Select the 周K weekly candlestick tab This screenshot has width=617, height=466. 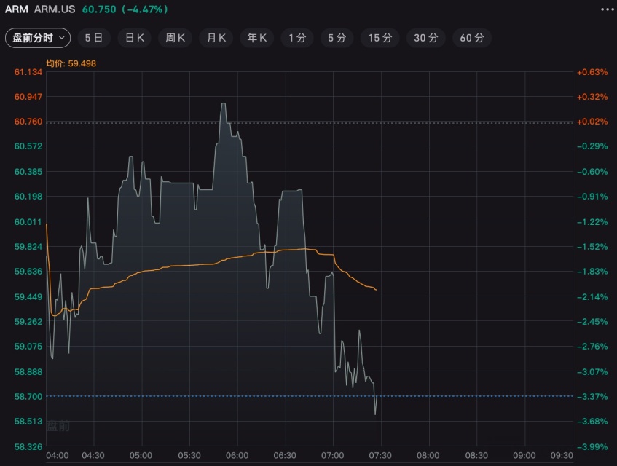tap(176, 38)
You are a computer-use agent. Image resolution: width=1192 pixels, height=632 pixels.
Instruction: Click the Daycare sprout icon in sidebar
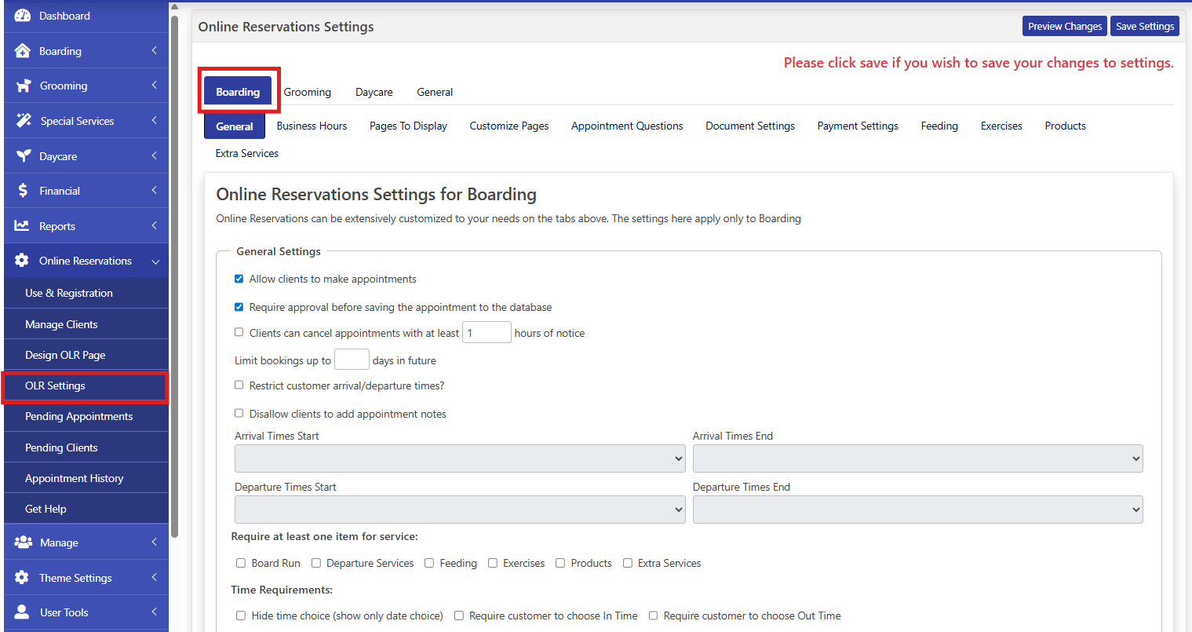pos(24,156)
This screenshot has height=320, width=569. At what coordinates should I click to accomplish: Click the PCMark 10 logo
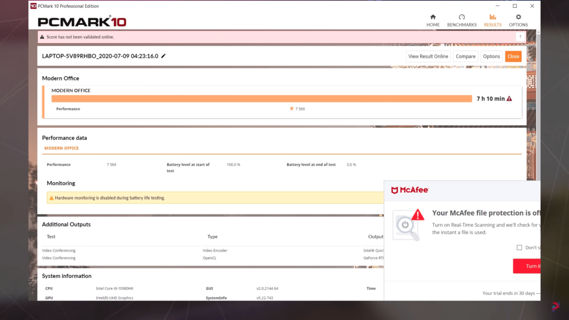pos(82,22)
* * *
▶ WORK TASK
Please retype the entries above word for word, but only from the line containing "This screenshot has height=320, width=569." through the last line, and without the pictures.

▶ ANSWER SPACE
This screenshot has height=320, width=569. At what coordinates should I click to accomplish: Click the PCMark 10 logo
pos(82,22)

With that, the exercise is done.